OBJECTIVES: This study aimed to assess the feasibility and practical utility of using large language models (LLMs) for Logical Observation Identifiers Names and Codes (LOINC) mapping to standardise healthcare data in the field of laboratory medicine. We evaluated the accuracy and applicability of three LLMs-ChatGPT-4.0 (OpenAI), Gemini 1.5 (Google DeepMind), and Perplexity AI (Perplexity.ai)-in mapping laboratory test items, which typically require considerable institutional-level standardisation efforts.
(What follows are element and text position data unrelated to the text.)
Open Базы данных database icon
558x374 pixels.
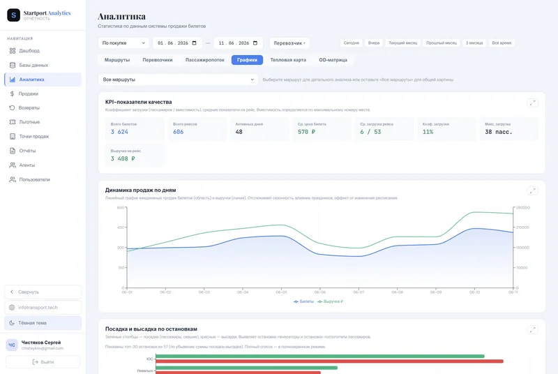[13, 65]
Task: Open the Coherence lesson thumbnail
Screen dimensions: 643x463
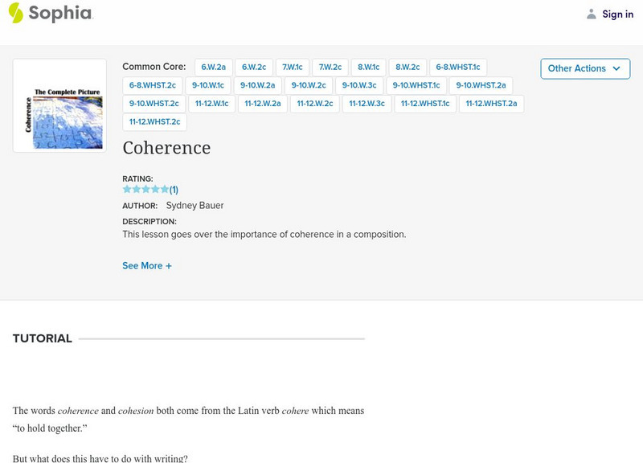Action: click(x=59, y=105)
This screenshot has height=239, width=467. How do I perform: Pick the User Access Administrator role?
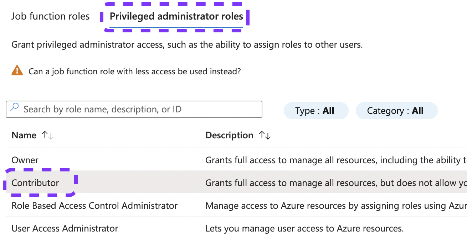click(65, 228)
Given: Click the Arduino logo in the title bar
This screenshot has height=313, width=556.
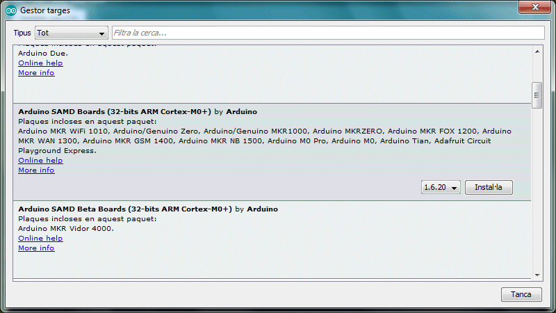Looking at the screenshot, I should [12, 10].
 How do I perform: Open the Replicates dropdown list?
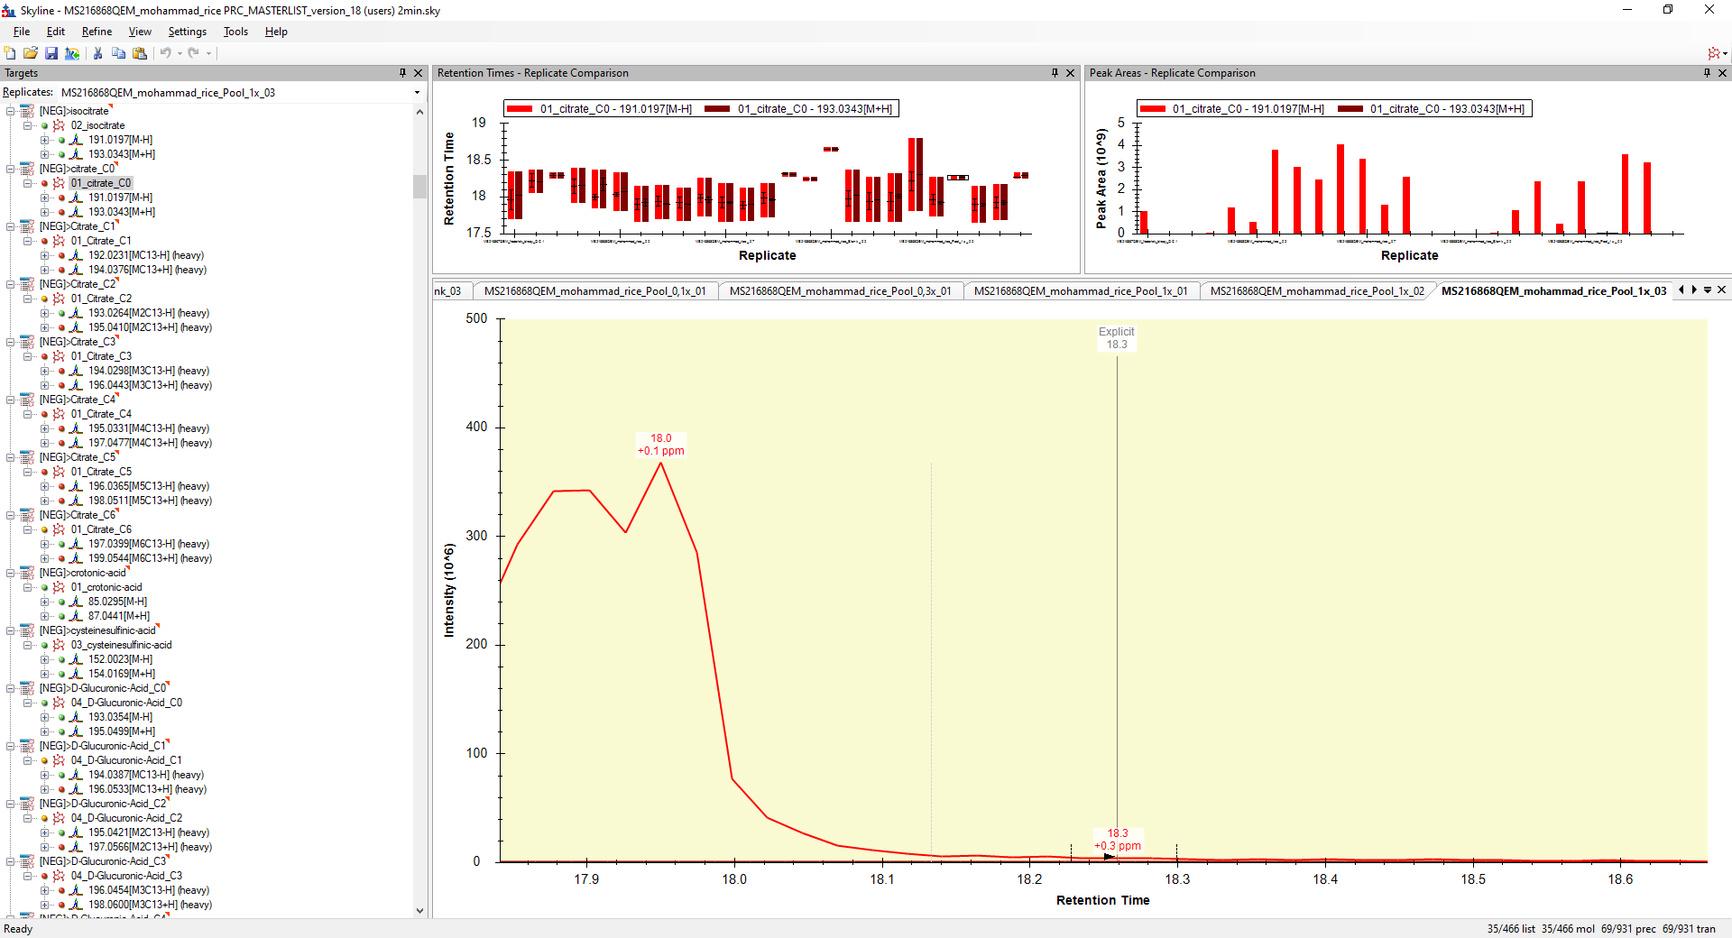[x=417, y=93]
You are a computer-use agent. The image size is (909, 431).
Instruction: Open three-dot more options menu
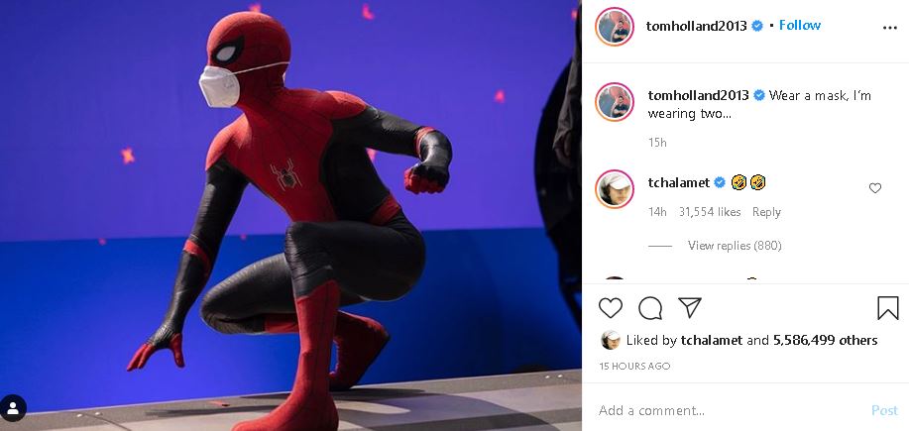pos(890,28)
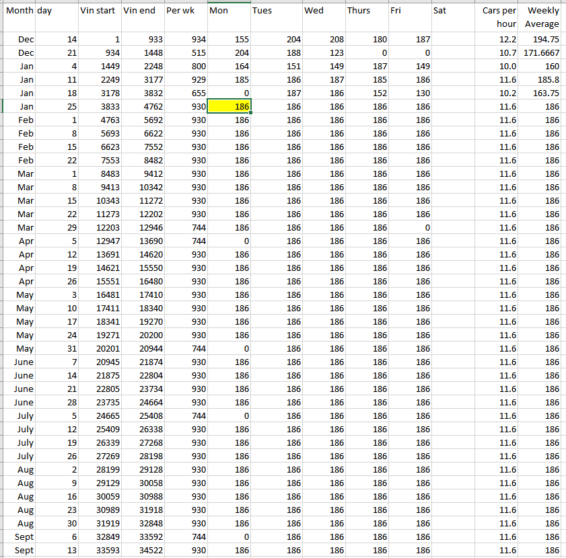The width and height of the screenshot is (566, 558).
Task: Click the 'Month' column header cell
Action: (x=19, y=11)
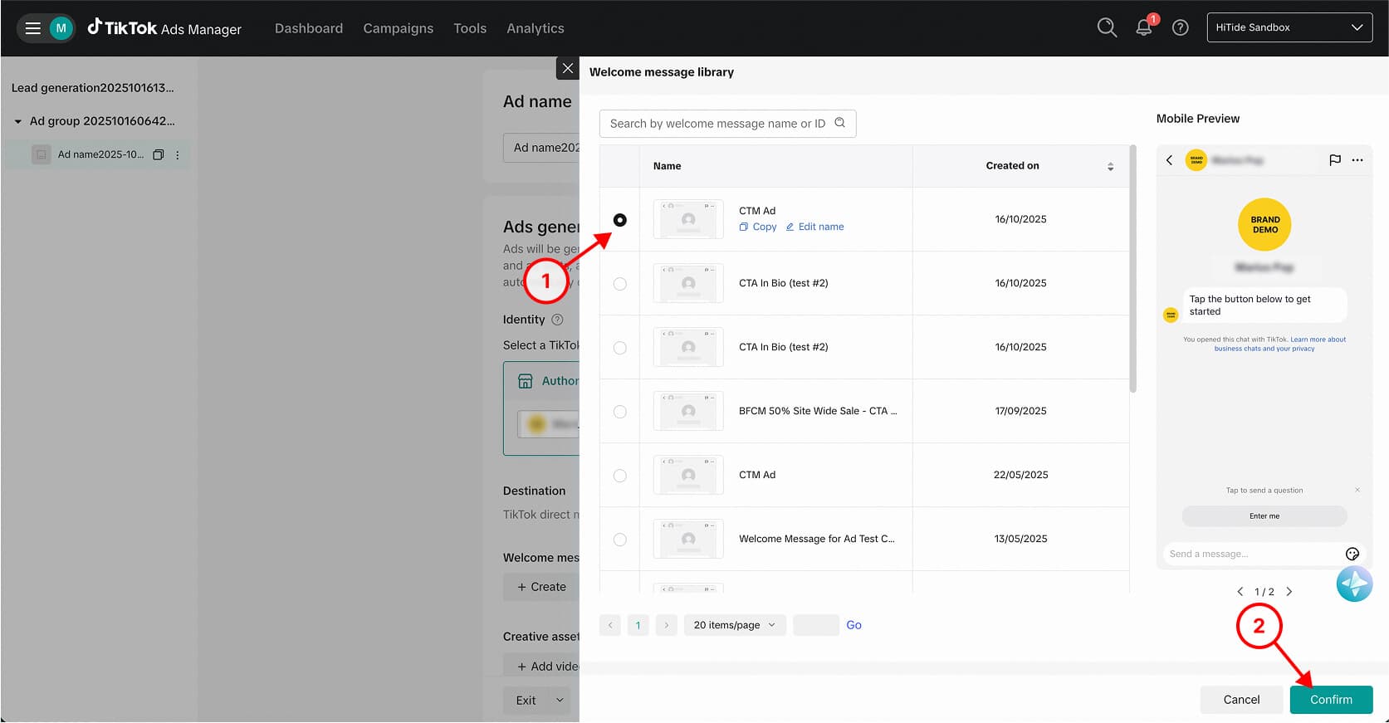This screenshot has width=1389, height=723.
Task: Open the 20 items/page dropdown
Action: click(x=734, y=625)
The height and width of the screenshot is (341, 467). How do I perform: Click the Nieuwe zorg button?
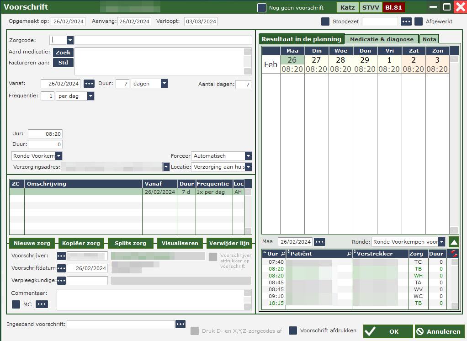[32, 243]
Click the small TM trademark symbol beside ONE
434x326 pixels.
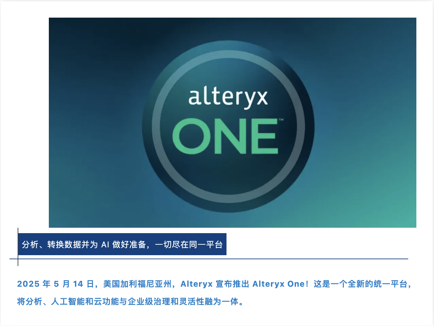[x=281, y=120]
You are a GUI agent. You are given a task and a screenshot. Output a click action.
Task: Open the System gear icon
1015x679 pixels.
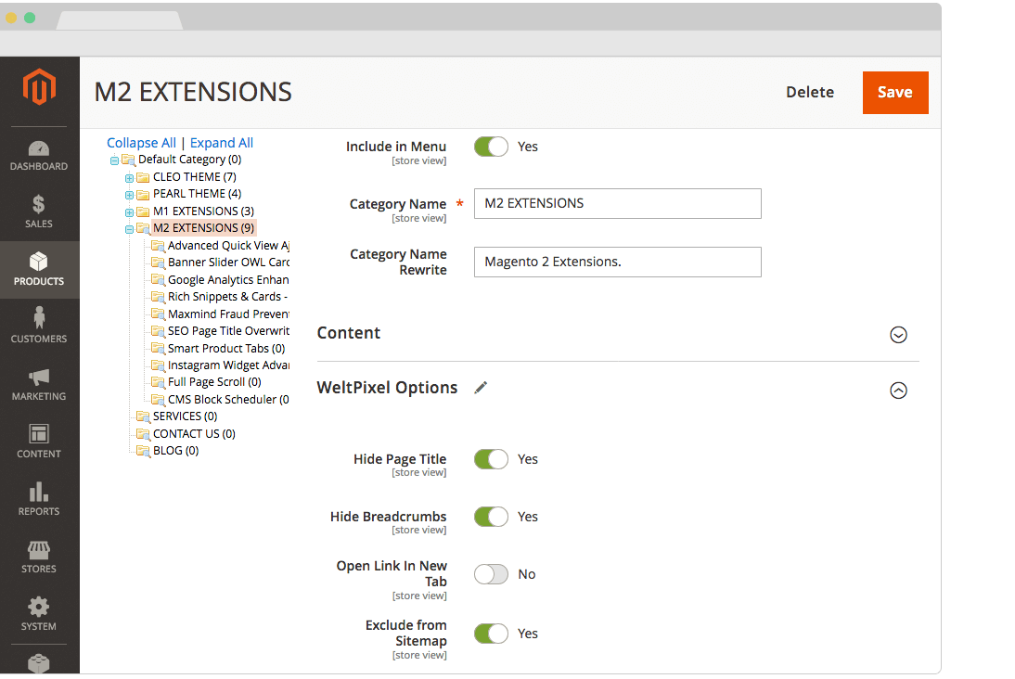[39, 607]
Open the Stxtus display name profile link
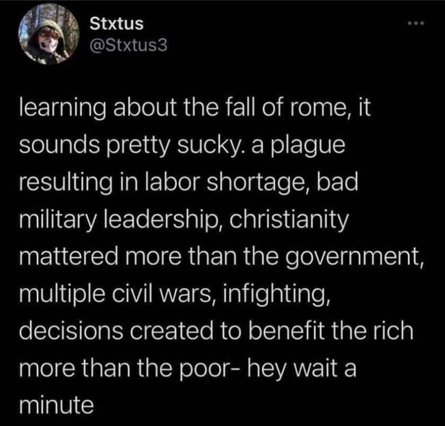445x426 pixels. coord(117,23)
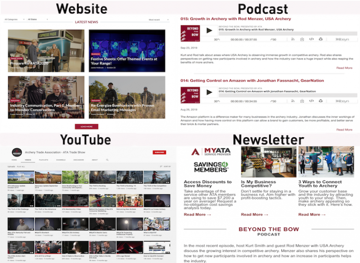Click RSS feed icon on episode 015 player

tap(292, 39)
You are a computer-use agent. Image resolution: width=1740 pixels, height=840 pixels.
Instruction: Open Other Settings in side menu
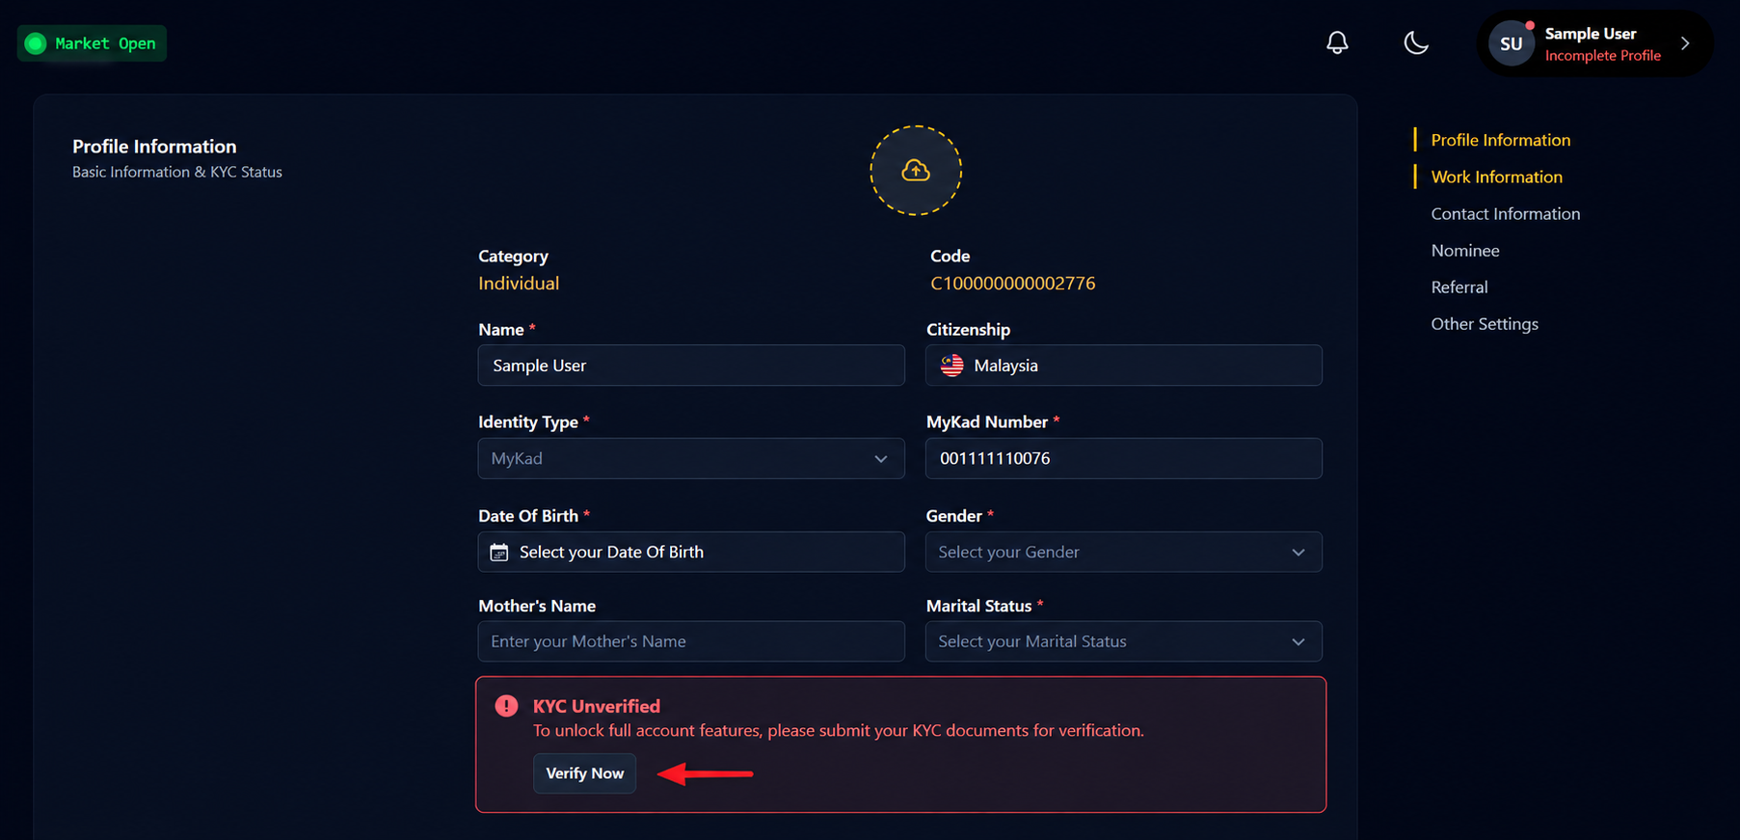pos(1484,323)
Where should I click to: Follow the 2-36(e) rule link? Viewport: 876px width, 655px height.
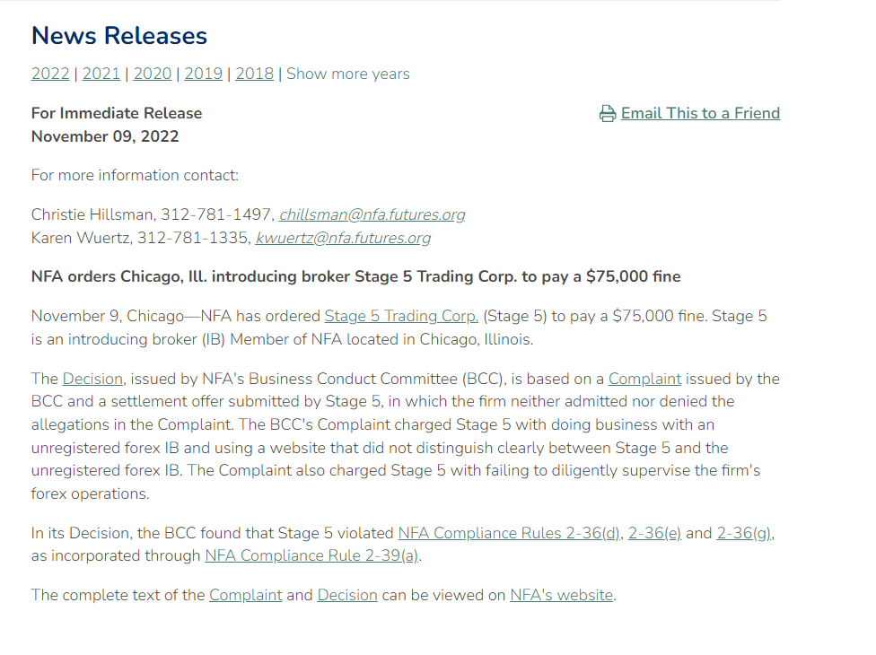click(654, 533)
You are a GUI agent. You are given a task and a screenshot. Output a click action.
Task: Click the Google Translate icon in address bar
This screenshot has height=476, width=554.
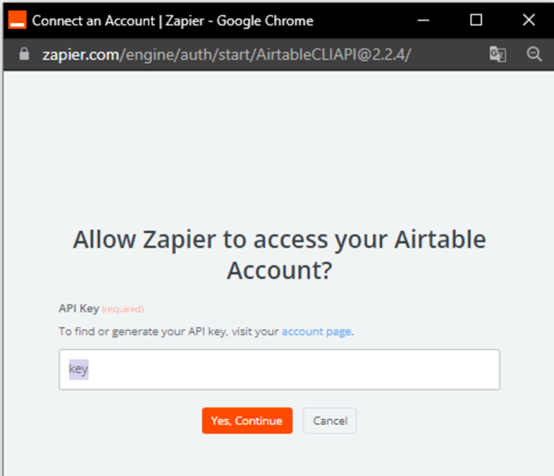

METHODS: A total of 75 representative laboratory test items, including 55 clinical chemistry and 20 hematology tests commonly used in clinical practice, were selected. Six board-certified clinical pathologists independently mapped each test item to its appropriate LOINC code. A consensus mapping was established by the experts and used as the gold standard. Each LLM's output was compared to this consensus, and the results were categorised as complete match (CM), partial match (PM), or mismatch (MM) based on agreement with the reference. RESULTS: Overall paired ordinal analyses demonstrated a significant difference in LOINC code-mapping performance among the three models, with Gemini performing significantly worse than both ChatGPT-4.0 and Perplexity AI, and no significant difference between ChatGPT-4.0 and Perplexity AI. ChatGPT-4.0 achieved the highest CM rate in clinical chemistry (58.2%), whereas Perplexity AI performed best in hematology (55.0%). Gemini showed the highest MM rates, particularly in hematology (80.0%), while partial matches were largely attributable to method-related discrepancies rather than fully incorrect mappings. CONCLUSION: Structured inputs, localisation to domestic laboratory practices, and expert oversight are critical to improving the reliability of LLM-generated LOINC mappings. While LLMs can reduce workload by generating candidate mappings, human validation remains essential to ensure clinical accuracy. Future improvements should focus on algorithmic refinement, error feedback integration, and adaptation to diverse laboratory settings to enhance accuracy and generalisability in real-world laboratory settings.